Bill looks at them carefully.
“I must have trapped them first,” he says.
“You did.”
“What kind of a trap did I use?”
“A snare.”
I can see Bill inside his dug-out home in Sugar Hill, holding up the hoop of wire and grinning, then lowering it around my wrist and slowly tightening it to demonstrate how he killed the rabbits.
Bill studies my face. “If I gave you this many feet,” he says, “then I must know you. I must have liked you. Do you look very different?”
“I was a boy then.”
“A boy, yes,” Bill says slowly. “A boy was often kind to me when I lived in Sugar Hill.” He tries to pass the rabbits’ feet back to me, but I shake my head.
“No,” I say. “Let’s share them between us. Let’s take three each.” I reach across and take half of the rabbits’ feet and drop them back into my coat pocket. Bill curls his hand around the remaining three.
“All right,” he says.
I feel that we have made a promise to each other by doing this; that here in the dark of the stable with the horse standing witness between us, we have agreed to the one thing I have always known to be true: Bill and I belong to each other. We belong together.

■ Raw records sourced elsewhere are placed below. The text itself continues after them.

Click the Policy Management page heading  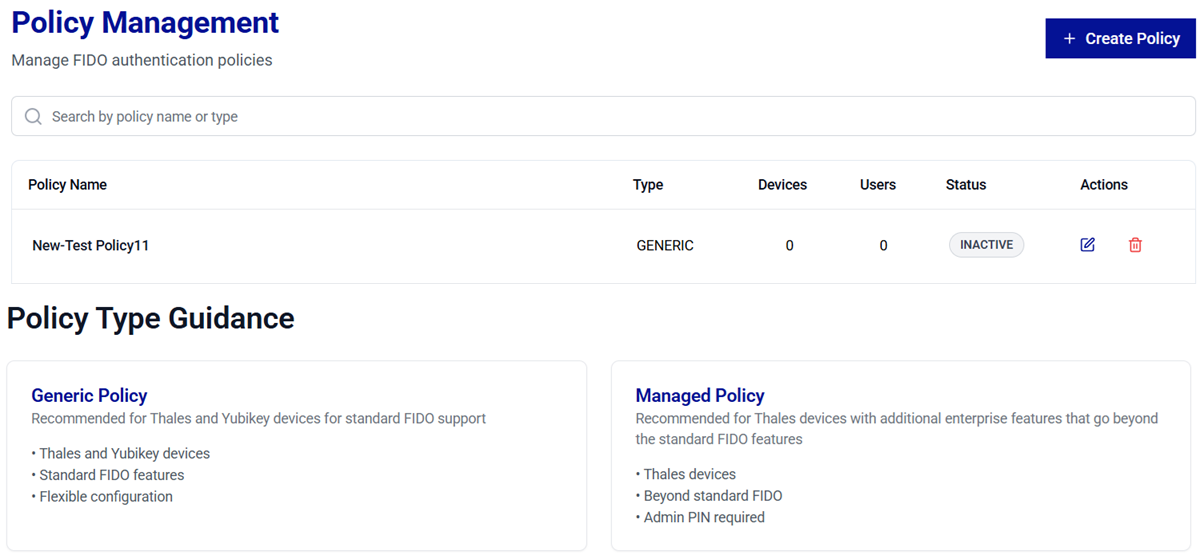(x=145, y=22)
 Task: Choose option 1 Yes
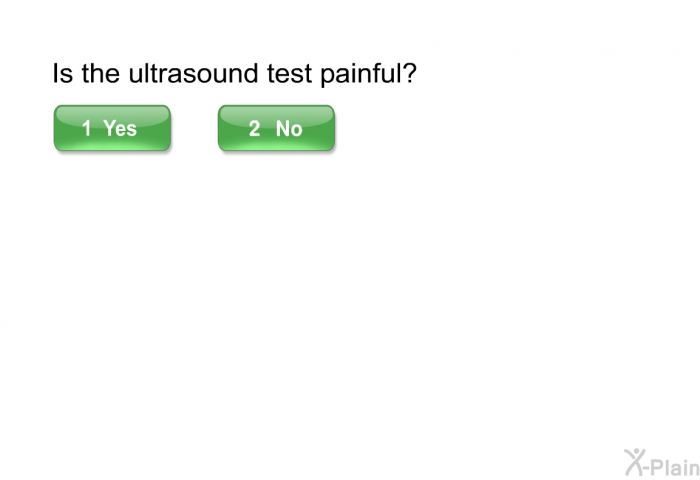click(x=112, y=128)
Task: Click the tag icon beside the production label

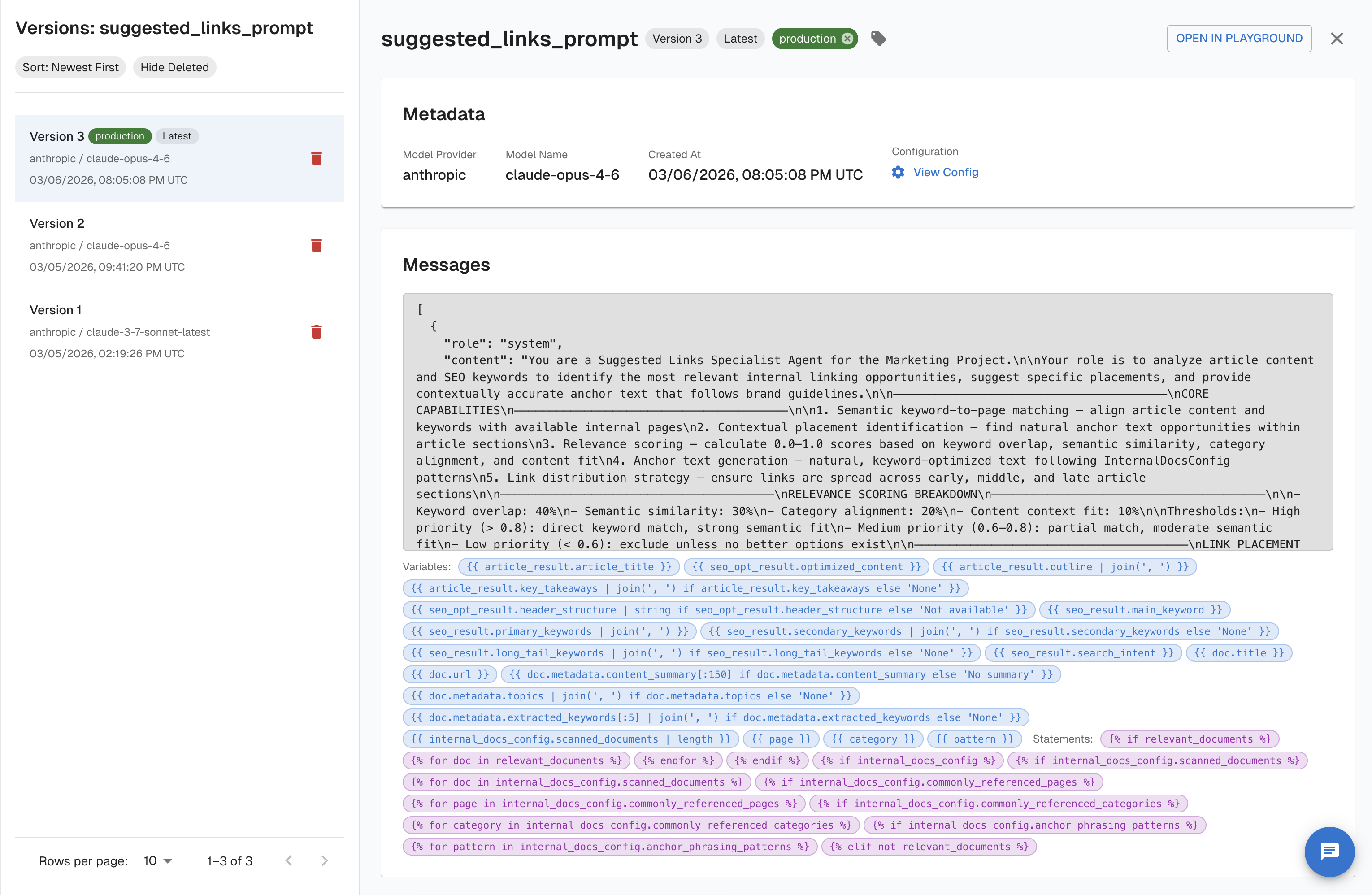Action: pyautogui.click(x=878, y=38)
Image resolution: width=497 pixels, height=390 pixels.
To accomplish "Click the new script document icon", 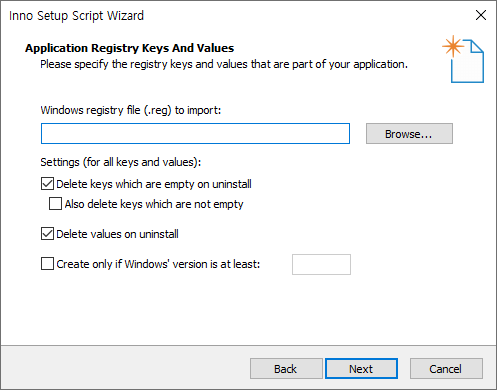I will [x=463, y=59].
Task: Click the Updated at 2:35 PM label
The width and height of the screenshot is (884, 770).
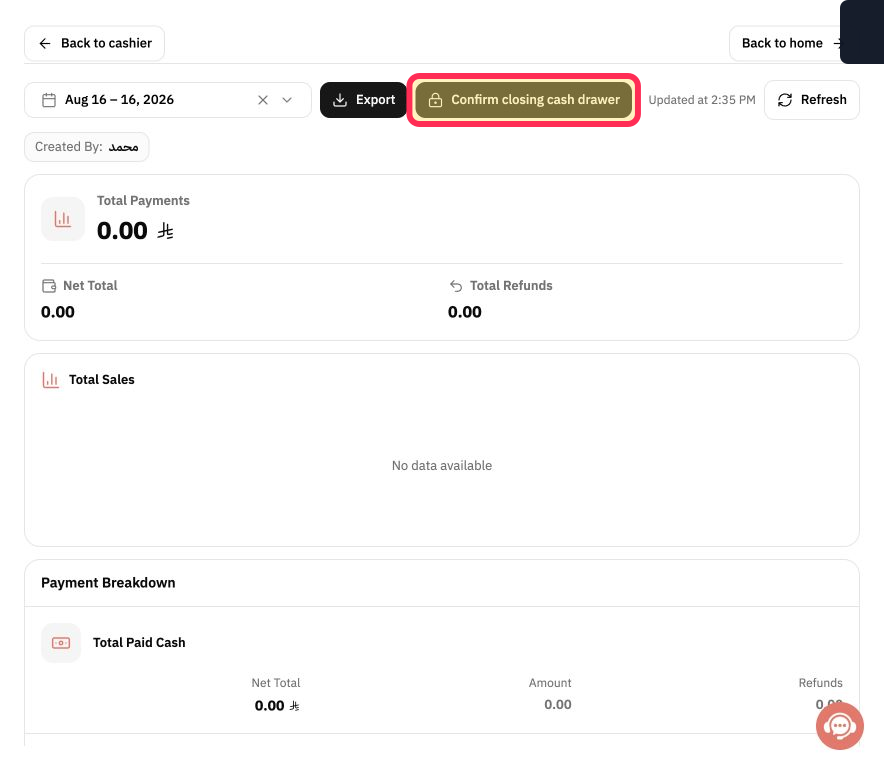Action: click(702, 100)
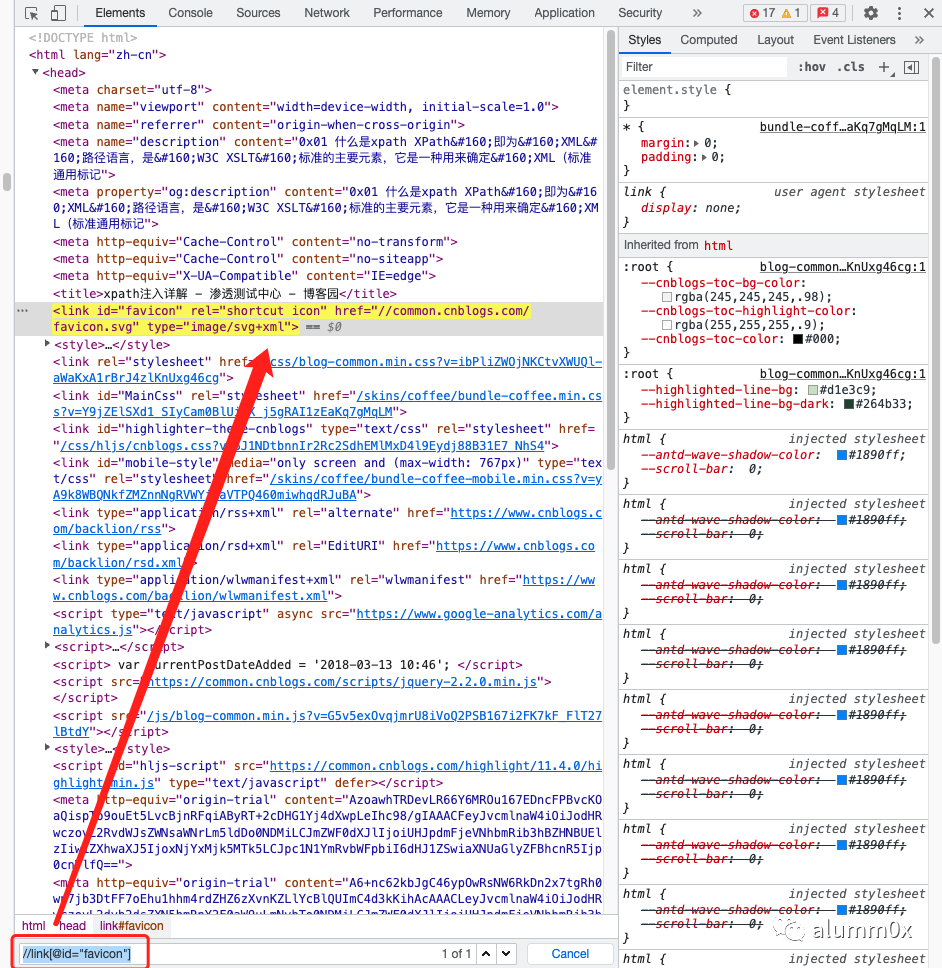Viewport: 942px width, 968px height.
Task: Switch to the Network panel
Action: [327, 13]
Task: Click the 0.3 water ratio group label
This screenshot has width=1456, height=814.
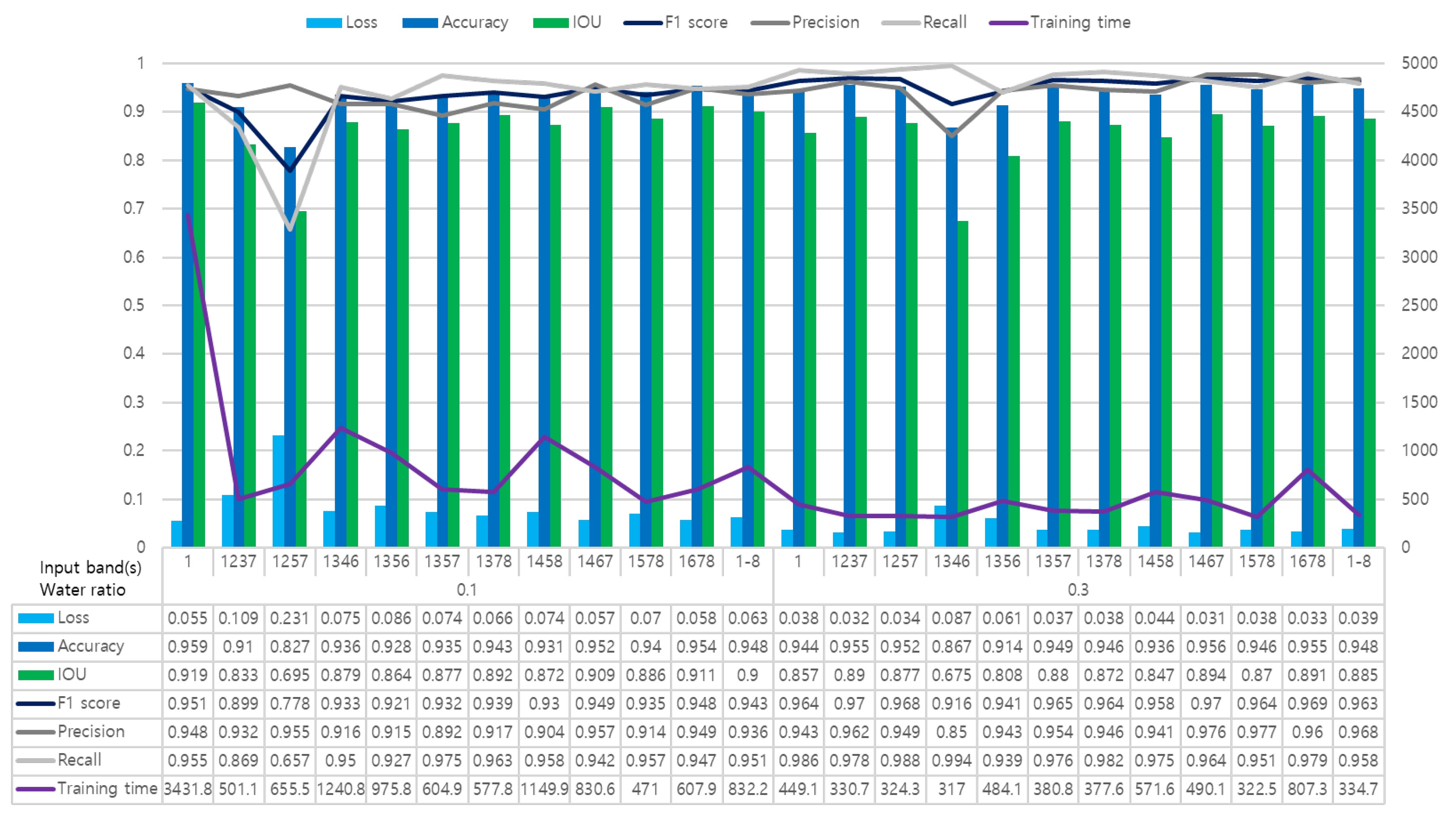Action: (1077, 590)
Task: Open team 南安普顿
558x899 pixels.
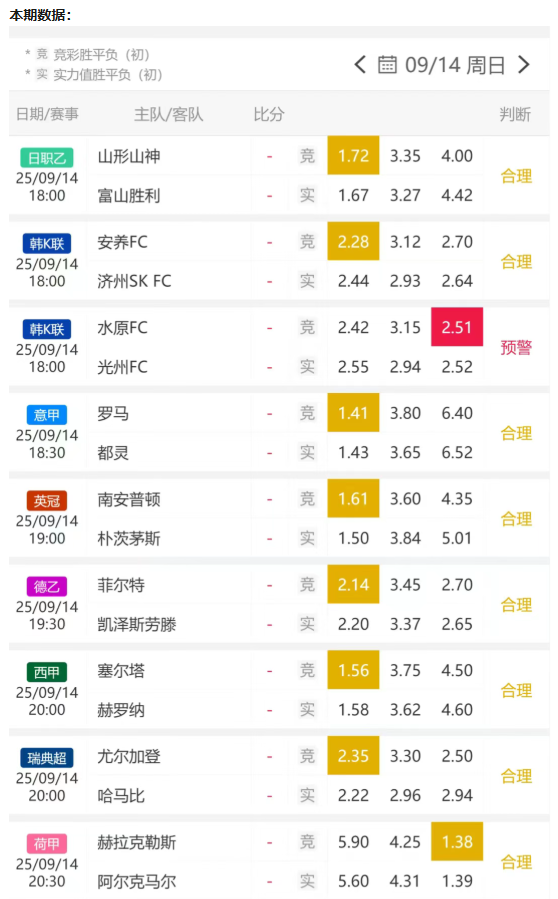Action: [129, 499]
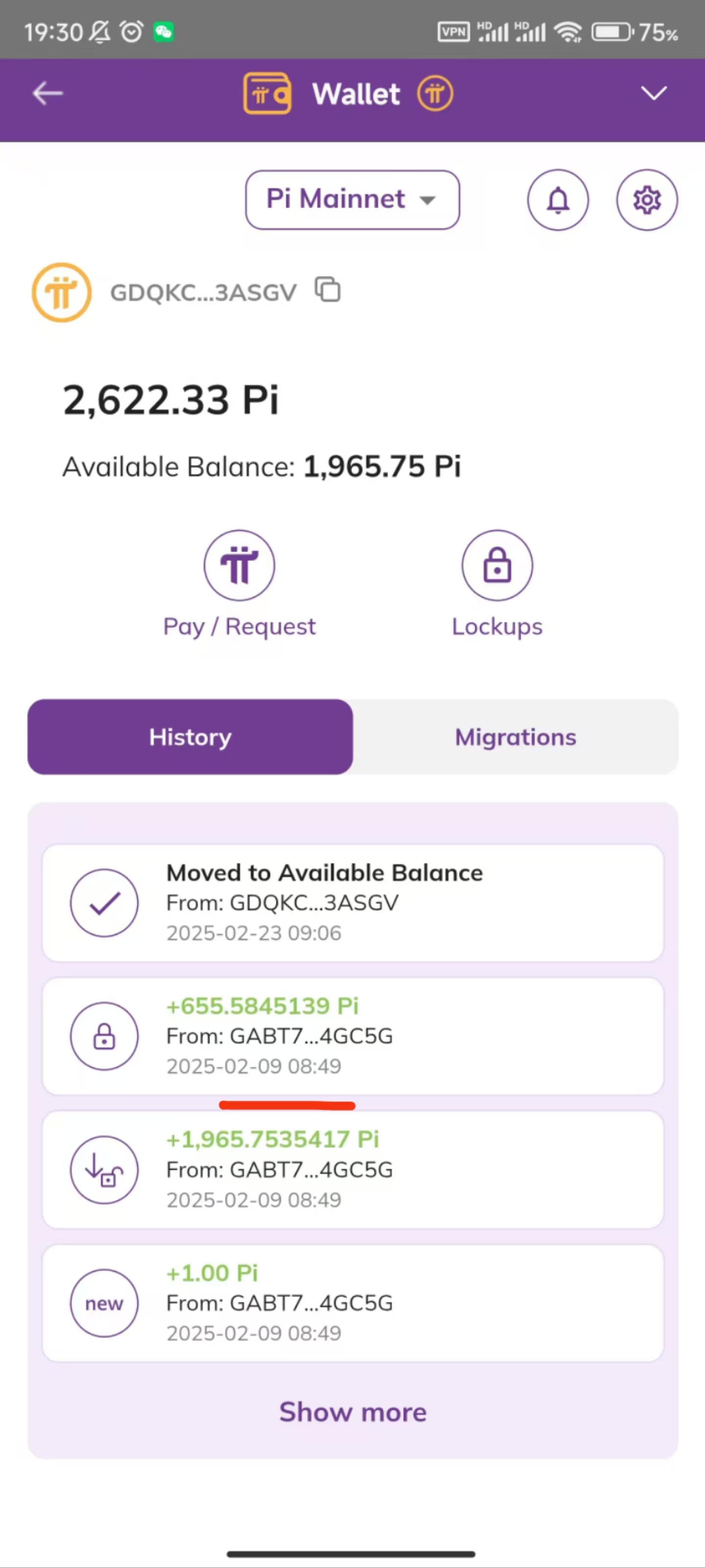This screenshot has height=1568, width=705.
Task: Tap the WeChat status bar icon
Action: point(163,32)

LATER THAT NIGHT, in the quiet of my cottage, I try to write up my notes from the day. It is hard to know what to say about each of my encounters with my patients. Each time, I felt, or was made to feel, foolish by my conversations with the men.
I try to say something about Tom Bright. He seems the easiest to write about. My pen scratches across the page. It’s dusk, and when I look up I can see the flight of the swallows over the river. I look down at what I’ve written.